India witnessed a sharp fall in the inflow of foreign direct investment after 2008, when the global financial crisis pulled down demand overseas, and the current exercise to liberalise FDI policies is aimed at reversing the fall.
However, two Delhi-based researchers have found the fall is not as acute and is magnified because the government wrongly included funds like private equity, which are more in the nature of portfolio investments, in the FDI category.
FDI is essentially long-term investments that come with added benefits such as better technology, management and marketing assistance, says the study.

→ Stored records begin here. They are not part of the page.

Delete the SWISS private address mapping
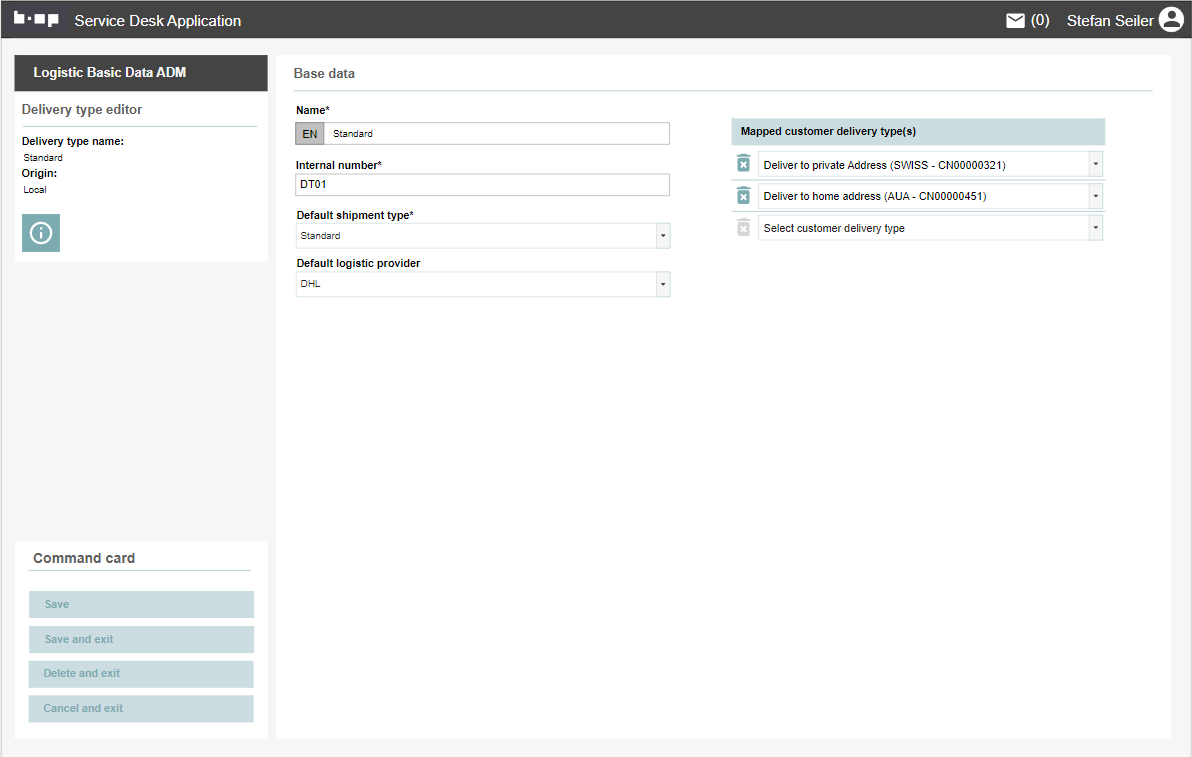1192x757 pixels. click(x=743, y=164)
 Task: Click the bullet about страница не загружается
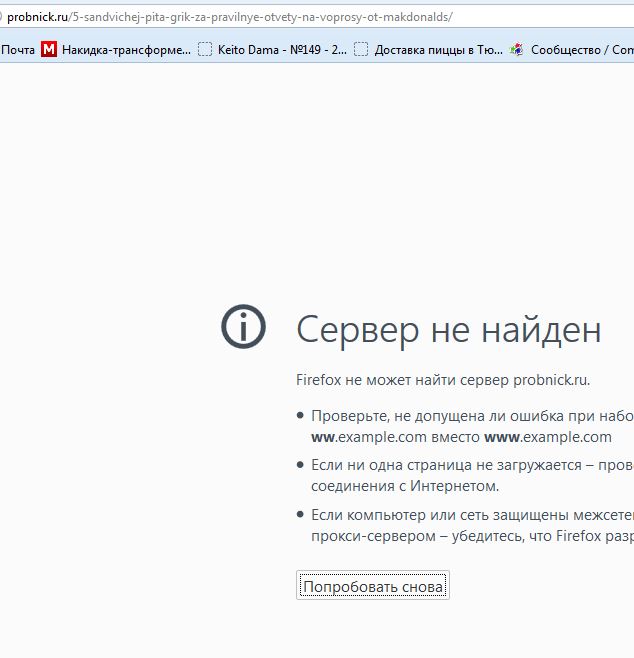[x=471, y=465]
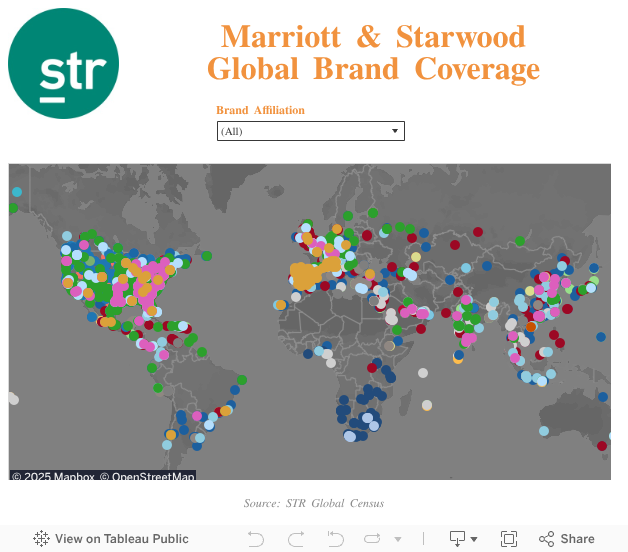The width and height of the screenshot is (628, 552).
Task: Click the STR logo
Action: pos(63,64)
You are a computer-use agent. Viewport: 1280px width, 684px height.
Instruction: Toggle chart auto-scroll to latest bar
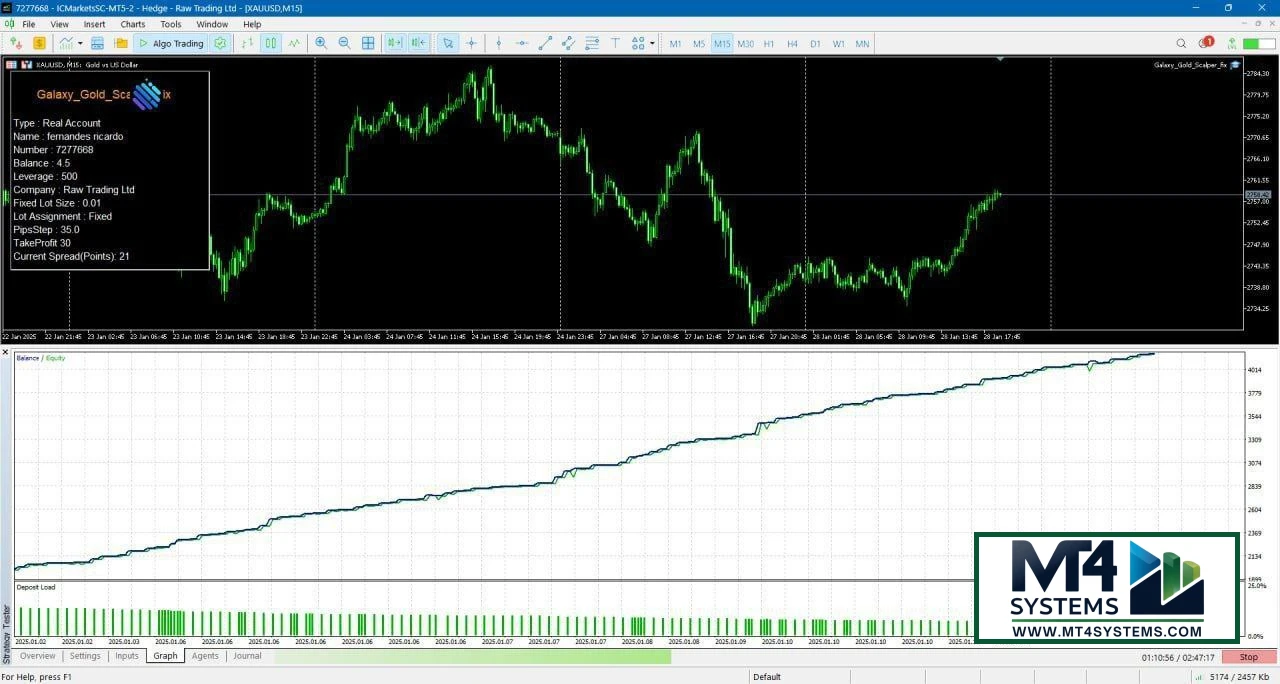click(394, 43)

The researchers -- K S Chalapati Rao of the Institute for Studies in Industrial Development and Biswajit Dhar, director of Research and Information System for Developing Countries -- feel that segregating investments like private equity, venture capital and hedge funds, and round-tripped investments from FDI will help India plan its FDI policy better.
The study -- India's FDI inflows, trends and concepts -- tracked 2,748 FDI inflows, each amounting to $5 million or more during September 2004 to December 2009 that came through the Foreign Investment Promotion Board and Secretariat for Industrial Assistance approval route, automatic route and acquisition of existing shares of Indian companies by foreign investors.
These inflows covered an investment of $80.92 billion, or 87.6 per cent of the total inflows worth $92.36 billion reported for the five-year period.
According to the criteria followed in the study, less than half of these inflows was termed as FDI.
What has been characterised as private equity and venture capital investments accounted for almost 27 per cent, while round-tripping variety came to about 10 per cent.
Other portfolio investments were a little more than nine per cent and non-residential-Indian investments about five per cent.
The researchers argue the sharp decline in FDI inflows was caused due to the dip in inflows in several other categories considered as pure financial investments and not the ones that are FDI in a true sense.
"It can be seen further that it is the portfolio investments comprising PE/VC/HF, NRIs and Other Portfolio types which declined sharply in 2009 while there was only a slight dip in what can be termed as realistic FDI inflows.
"In contrast, total round-tripped investments registered a marginal increase," the report said.
The study said 70 per cent of the inflows were through tax havens.
Shares of PE investments increased to 22.2 per cent in 2009 from a mere 4 per cent in 2001, it noted.
The report also underlined the fact that the FDI route had become a major channel for domestic entrepreneurs to avoid taxes and increasingly ambiguous sources, leading to abnormal flow of funds.
Hence, the need of the hour was a reliable data system with detailed analysis of operations of a representative set of Indian firms, including FDI entities, it said.
According to researchers, the development which provides a specific context to the present study is the sharp decline in the total FDI equity inflows reported during the first eight months of 2010-11 by 23.88 per cent over the inflows of the corresponding period of 2009-10.
"The major fall in FDI inflows has caused concern in policy making circles and has become a subject matter of public comments.
The Reserve Bank of India is now worried about the fall in FDI inflows in the context of higher level of current account deficit and dominance of volatile portfolio capital flows," they noted.
According to a senior commerce ministry official, total FDI inflows in the current financial year (2010-11) might come down by $5 billion to around $20-22 billion.
This is mainly due to a lagged effect of the FDI decisions taken a couple of years ago.
"Investment decisions typically take 18 months to fructify.
"This year is a reflection of the decisions taken by foreign companies two years ago, which was in thick of recession," the official told Business Standard, declining to comment on the specifics of any independent study.